Oh, yeah, this fire is a HUGE disaster for your area. No argument with that. Really a shame.
Doesn't look that bad
https://apnews.com/efa48694b12c74a9700b03dbe3ffde30
Landslides have been happening in that valley for a very long time, like eons. I found out that the house I bought when I first moved to Ben Lomond was on the site of an ancient mud slide that ran from there down to Hwy 9. The estimate was that happened maybe 1000 years ago. So I felt fairly safe, but my wife not so much.
There’s a fault that runs right up the valley where the river runs. In fact, that’s why the river is where it is. The fault is what causes the instability because the land is rising causing the very steep slopes to keep increasing.

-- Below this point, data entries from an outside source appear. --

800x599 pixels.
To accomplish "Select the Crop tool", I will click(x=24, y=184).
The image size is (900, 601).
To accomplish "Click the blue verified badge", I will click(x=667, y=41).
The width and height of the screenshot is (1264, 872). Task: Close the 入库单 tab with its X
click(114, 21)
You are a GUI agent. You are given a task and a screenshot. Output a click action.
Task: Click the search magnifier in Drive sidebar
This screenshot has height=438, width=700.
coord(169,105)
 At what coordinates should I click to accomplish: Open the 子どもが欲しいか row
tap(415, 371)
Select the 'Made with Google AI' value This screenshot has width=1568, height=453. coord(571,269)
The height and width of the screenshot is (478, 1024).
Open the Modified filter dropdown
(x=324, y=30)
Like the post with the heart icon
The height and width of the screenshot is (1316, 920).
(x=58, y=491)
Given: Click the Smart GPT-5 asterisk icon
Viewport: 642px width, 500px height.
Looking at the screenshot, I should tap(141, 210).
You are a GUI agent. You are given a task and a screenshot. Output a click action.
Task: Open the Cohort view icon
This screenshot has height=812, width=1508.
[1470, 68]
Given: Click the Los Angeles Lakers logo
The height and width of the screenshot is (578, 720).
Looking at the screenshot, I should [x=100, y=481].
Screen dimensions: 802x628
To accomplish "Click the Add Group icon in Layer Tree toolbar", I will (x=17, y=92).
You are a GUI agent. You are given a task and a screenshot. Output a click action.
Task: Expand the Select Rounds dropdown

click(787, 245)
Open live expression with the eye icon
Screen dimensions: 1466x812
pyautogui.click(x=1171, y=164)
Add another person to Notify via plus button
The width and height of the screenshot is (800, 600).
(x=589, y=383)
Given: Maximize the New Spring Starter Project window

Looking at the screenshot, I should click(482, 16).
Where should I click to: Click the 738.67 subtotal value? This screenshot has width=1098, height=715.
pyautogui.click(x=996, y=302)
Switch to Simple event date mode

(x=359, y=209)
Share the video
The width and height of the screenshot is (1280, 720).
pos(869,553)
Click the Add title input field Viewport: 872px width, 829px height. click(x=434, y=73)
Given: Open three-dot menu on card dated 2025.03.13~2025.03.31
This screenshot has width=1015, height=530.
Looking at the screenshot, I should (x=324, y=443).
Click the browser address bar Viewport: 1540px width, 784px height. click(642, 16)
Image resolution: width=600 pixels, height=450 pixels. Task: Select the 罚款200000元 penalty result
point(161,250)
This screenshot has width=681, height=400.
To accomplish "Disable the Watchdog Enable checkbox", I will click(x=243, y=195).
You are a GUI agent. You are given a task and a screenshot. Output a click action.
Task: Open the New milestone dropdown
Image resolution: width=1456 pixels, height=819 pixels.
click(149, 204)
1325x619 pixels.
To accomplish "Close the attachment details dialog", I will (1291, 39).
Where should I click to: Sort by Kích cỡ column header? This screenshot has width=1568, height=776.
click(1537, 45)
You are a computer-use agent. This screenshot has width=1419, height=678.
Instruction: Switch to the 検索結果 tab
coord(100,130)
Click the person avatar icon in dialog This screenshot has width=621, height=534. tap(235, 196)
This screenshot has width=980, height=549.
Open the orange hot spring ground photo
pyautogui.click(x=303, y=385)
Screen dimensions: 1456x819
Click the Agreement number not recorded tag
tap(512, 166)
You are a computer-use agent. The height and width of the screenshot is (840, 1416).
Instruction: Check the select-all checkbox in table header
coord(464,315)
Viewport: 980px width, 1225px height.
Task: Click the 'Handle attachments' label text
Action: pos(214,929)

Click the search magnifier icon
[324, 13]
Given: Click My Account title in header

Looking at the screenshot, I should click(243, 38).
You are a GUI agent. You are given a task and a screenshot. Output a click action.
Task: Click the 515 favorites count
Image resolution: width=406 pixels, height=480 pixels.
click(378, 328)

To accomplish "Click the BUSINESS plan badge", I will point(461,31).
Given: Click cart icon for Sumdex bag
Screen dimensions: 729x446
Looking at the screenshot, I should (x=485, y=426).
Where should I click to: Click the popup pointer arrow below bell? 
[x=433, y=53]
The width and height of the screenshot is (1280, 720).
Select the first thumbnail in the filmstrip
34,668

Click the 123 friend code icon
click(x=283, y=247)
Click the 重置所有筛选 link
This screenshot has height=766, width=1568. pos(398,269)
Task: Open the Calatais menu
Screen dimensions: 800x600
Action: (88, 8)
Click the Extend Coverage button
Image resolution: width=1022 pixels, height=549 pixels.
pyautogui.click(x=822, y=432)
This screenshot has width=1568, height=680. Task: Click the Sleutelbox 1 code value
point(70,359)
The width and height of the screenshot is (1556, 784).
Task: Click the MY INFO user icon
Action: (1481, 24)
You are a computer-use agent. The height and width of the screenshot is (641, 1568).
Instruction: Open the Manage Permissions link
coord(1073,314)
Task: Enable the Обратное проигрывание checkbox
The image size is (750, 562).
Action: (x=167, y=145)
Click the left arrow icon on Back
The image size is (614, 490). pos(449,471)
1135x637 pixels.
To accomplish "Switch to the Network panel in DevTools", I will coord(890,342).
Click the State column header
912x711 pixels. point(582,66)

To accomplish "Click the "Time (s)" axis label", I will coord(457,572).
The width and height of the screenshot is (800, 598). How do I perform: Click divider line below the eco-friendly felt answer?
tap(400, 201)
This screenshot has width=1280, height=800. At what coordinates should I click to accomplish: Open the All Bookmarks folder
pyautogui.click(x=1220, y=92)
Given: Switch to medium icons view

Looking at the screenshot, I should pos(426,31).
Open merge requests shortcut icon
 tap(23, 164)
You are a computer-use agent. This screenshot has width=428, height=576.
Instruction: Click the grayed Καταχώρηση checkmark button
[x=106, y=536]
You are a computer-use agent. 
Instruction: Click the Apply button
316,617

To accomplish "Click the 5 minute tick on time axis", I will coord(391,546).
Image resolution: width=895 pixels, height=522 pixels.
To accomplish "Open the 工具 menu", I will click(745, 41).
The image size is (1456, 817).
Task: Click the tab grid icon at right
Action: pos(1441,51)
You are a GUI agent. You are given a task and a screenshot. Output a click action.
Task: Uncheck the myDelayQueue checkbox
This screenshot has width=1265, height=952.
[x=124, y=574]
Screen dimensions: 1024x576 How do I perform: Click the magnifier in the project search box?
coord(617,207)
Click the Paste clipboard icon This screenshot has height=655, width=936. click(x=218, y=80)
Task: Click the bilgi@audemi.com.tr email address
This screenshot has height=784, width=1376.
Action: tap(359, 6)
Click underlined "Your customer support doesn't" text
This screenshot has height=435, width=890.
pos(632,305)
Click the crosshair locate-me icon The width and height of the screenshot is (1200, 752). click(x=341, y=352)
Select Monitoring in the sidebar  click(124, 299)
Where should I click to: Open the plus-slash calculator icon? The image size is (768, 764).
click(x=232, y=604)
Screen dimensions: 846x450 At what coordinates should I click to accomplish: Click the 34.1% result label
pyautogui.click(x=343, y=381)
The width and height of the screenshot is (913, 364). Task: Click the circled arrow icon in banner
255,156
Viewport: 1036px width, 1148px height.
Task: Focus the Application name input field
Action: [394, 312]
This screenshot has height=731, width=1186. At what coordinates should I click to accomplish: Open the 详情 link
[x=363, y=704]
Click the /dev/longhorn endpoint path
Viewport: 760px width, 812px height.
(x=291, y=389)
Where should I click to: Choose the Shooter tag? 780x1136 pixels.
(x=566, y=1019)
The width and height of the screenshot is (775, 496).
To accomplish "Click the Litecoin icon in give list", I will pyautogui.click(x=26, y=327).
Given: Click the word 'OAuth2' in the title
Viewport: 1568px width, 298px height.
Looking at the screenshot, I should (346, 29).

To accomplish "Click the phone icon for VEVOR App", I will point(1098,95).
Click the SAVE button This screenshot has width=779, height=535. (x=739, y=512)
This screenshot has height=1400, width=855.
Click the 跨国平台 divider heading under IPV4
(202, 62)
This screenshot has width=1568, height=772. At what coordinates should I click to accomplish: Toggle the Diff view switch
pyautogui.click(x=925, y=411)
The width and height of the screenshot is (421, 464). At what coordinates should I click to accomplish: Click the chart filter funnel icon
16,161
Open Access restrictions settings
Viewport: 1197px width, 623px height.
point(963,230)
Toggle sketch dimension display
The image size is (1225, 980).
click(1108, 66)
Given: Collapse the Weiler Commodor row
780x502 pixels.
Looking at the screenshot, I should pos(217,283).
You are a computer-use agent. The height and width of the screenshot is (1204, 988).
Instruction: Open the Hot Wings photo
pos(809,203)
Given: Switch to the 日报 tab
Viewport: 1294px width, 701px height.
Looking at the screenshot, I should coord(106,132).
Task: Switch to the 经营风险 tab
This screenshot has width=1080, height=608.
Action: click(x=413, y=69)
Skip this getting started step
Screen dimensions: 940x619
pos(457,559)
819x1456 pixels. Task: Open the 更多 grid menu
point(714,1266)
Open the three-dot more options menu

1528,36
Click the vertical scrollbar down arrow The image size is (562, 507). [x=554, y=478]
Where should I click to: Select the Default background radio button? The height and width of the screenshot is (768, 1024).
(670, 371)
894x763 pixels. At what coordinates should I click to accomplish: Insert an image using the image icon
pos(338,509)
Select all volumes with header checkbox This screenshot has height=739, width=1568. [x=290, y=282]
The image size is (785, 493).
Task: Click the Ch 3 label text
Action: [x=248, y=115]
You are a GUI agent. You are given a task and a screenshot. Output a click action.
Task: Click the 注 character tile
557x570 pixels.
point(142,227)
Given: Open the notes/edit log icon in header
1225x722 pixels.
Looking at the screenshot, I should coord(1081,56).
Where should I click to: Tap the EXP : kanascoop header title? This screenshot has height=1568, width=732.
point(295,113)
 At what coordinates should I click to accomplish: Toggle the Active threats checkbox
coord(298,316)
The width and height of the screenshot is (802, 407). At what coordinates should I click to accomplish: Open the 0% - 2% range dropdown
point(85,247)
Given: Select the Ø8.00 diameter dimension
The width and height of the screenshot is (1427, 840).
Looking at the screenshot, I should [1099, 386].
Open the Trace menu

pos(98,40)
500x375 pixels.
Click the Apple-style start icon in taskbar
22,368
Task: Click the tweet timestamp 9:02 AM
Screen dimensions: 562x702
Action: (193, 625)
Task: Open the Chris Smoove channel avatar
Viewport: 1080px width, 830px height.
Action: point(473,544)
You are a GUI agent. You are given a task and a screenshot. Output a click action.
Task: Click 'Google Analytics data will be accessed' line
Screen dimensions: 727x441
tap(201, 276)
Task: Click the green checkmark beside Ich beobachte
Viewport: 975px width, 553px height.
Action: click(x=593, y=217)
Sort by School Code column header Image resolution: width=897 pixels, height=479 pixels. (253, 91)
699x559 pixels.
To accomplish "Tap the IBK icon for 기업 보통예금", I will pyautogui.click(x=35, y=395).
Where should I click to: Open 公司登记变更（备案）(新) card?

More recently, in 1982 the Love Creek slide wiped out a bunch of houses and killing several people including some kids. I remember happening on the memorial for that slide, a cross with some kids toys that I assume some family members maintain. Very haunting.
A section of that same area slid again in 2017, but not nearly as large as the 1982 slide.
Anyway, no argument that climate change is bad, or whatever, but just making the point that those landslides in SLV are far from a recent phenomenon. They’ve been going on since ancient times and will continue in the future whenever the ground gets sufficiently saturated. It really is an inherent feature of that valley.
^right on.
Steep af valleys in those hills. Crazy place to put houses and roads for sure.
In Vacaville, Chad Little saves his home from fire with a 30pack of Bud lite and a nail
https://www.kltv.com/2020/08/21/cali...ames-wildfire/
For landslide are a part of SLV history. But this size burn is not a part of recorded history, in part because the forest used to be a lot wetter. After a burn, slides become a larger concern.
My buddy built a home up there a few years back. The cost of construction was over $2 million in part due to the fact they had to build pillions to penetrant the old mudslide bed and hit solid ground 50’ sub terrain. And it was a sweet house. It is in the middle of the burn zone, so who knows if it is still there.
Slides will be a much bigger concern this year as the burn scars are significant.
Marine layer is holding on to the smoke. Thick again this morning. SW flow to pick up today will clear some of that out of here and push it toward SJ. This marine layer is good for suppressing the fire, so we are happy. Already miss the crisp clean air we had yesterday afternoon.
Another friend found out their lost the family home. There will be more as fire crews are now clearing roads and getting in to the interior.
Taking the kid to Ord this morning as the air is moderate down there. We were going to leave town to get fresh air, but watching things around the state shit changes every 12 hours. Don’t want to drive to Mammoth and have the air worse than at home.
This sucks, eh?
Gavin be gettin' cranky.
Last week there were still places to go to get away from the smoke depending on which way the wind blew. Now we have Barstow left.